• STUDY MATERIAL
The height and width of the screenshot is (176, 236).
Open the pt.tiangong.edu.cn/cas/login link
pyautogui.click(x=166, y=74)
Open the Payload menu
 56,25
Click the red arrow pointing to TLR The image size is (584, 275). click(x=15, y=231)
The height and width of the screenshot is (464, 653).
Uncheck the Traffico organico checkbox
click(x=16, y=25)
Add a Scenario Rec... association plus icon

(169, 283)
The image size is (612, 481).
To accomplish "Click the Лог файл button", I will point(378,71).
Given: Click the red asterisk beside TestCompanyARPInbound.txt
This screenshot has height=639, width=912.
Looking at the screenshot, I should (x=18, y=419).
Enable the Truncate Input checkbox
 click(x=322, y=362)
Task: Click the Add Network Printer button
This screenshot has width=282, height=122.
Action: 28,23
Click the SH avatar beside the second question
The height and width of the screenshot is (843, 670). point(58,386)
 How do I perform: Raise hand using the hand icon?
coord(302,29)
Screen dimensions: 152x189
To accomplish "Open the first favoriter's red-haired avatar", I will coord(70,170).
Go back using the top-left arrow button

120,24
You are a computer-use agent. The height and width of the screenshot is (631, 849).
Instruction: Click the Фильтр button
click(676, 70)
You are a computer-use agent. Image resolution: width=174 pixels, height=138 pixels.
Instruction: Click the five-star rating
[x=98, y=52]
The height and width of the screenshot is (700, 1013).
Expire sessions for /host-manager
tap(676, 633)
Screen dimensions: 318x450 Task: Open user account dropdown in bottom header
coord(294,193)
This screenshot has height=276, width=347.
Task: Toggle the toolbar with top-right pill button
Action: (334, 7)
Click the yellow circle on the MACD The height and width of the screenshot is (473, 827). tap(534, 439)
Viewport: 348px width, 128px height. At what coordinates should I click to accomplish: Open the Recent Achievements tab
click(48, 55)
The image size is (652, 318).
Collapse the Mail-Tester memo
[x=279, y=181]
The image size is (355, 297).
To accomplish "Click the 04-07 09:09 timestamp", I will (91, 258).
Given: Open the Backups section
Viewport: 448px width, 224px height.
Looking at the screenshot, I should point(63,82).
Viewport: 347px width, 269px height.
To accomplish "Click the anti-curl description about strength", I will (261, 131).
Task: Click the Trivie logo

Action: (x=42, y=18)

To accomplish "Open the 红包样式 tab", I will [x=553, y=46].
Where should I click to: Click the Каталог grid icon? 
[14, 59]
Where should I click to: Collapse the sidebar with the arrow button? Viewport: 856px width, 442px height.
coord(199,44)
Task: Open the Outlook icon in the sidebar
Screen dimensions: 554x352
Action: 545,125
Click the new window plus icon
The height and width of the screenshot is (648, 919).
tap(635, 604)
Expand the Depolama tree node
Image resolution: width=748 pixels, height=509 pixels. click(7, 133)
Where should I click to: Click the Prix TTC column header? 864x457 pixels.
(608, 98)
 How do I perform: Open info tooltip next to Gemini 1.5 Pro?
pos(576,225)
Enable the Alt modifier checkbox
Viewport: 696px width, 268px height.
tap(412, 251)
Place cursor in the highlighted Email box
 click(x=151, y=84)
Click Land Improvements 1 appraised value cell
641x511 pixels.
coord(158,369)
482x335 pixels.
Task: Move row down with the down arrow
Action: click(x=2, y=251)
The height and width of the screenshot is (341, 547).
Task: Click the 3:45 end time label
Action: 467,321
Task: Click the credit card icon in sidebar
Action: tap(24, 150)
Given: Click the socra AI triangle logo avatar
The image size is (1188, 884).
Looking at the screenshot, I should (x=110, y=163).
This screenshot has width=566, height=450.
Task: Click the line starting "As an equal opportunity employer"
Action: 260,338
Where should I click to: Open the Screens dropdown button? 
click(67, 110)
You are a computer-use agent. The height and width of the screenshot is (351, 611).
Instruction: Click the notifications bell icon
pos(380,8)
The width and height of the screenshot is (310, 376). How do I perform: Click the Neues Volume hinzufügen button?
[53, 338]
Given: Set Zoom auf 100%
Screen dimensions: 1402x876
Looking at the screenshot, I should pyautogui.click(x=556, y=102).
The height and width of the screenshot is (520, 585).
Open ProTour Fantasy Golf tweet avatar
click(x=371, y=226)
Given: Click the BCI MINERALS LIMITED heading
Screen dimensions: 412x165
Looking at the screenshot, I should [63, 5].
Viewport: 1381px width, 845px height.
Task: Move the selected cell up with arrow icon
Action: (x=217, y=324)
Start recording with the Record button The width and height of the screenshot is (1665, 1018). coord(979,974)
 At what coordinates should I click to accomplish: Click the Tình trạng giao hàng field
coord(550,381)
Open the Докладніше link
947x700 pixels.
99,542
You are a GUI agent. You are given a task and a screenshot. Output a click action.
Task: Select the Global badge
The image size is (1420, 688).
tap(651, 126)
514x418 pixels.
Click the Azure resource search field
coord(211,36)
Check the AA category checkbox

• ASSIGNMENT
Which lines in the listing above hold the word "computer"? Show each of them.

• RESULT OF THIS EXERCISE
You are a computer-use agent. The height and width of the screenshot is (631, 849).
You are a computer-use agent. Image resolution: width=174 pixels, height=138 pixels.
You are a computer-use agent. The height and width of the screenshot is (351, 611).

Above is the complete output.